番外編:変遷 ⑧
「テ、テオドール様……私は大丈夫ですので」
頬を染め、潤んだ目で見つめられると邪な想いが膨らむが、グッと堪え「無理はしなくていい。部屋に戻っていても良いんだ」と気遣うように伝えた。クラウディアはふるふると頭を振り「ジョアンナは大事な侍女だから、一緒に話をしたい」と顔を引き締めサムを見据えた。
「サム、ジョアンナと、えっと、その……っ、夜を共にしたのはどうしてかしら?」
言葉を詰まらせながら尋ねるクラウディアがあまりに可愛らしくて、テオドールは息苦しさと共に、従者にこの愛らしい婚約者を見せたくないという独占欲に駆られた。一方サムはクラウディアの愛らしい表情に一切動じることは無く、テオドールは胸を撫で下ろしたものの何故この魅力に気付かないのだと眉を寄せた。
「それは……、ジョアンナさんを想っているからです」
「サムが想っているのはジョアンナだけ?」
「……?勿論です」
何故当たり前のことを聞くのだとサムは不思議そうに首を傾げている。クラウディアは小さく息を吐くと諭すように言葉を続けた。
「あのね、サム、ジョアンナにはその想いが全く伝わっていないと思うわ」
「なっ……好きだと何度も伝えましたよ!可愛いとも、愛してるとも伝えました!」
「それはどこで?」
「それは……ベッドの中です」
先程テオドールに一喝されたことを一応は覚えていたようで、サムはテオドールを窺うように小声で答えた。クラウディアは思わず頬を緩めた。きっとあの真面目でストイックな侍女は、彼のこんなところが憎めないのだろうと。
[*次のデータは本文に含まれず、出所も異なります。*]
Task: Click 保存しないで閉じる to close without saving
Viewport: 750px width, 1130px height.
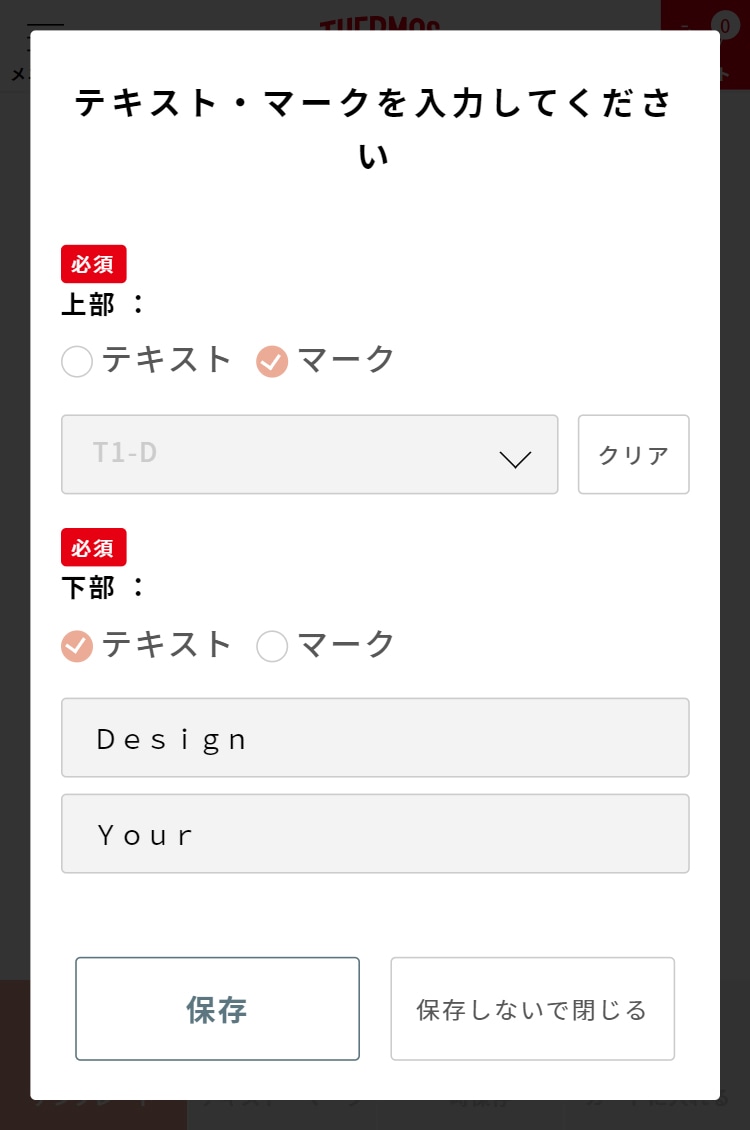Action: tap(532, 1009)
「サム、女性はねベッドの中で言われたことを全て信じるほど愚かではないの。ましてやジョアンナのように堅実なタイプの女性は特にそうだと思うわ」
「そ、そんな……っ!」
目を見開いたのはサムだけではない。テオドールは叫び声を堪え、クラウディアの言葉を心のノートに一つも漏らすことなく書き留めた。
「だ、だって、小説や劇でもベッドの中で愛を囁いているじゃないですか」
サムの言葉にテオドールは内心深く頷いていた。
「その登場人物たちは、きちんと気持ちが通じ合ってから夜を共にしたのではないかしら」
「確かに……で、でも、憧れていたって先に伝えました……」
「それも、ど、童貞を卒業したいと言った後の話でしょう?行為をしたいが為の言葉としか捉えられないと思うわ」
「そんな……」
絶望した表情で肩を落とすサムを見ていると、虐められた子犬を見ているようでクラウディアは彼の頭を撫でようと手を伸ばした。サムの頭に手が触れる直前、テオドールに手を取られぎゅっと握られる。クラウディアは目をぱちくりとした後でへにゃりと笑みを零した。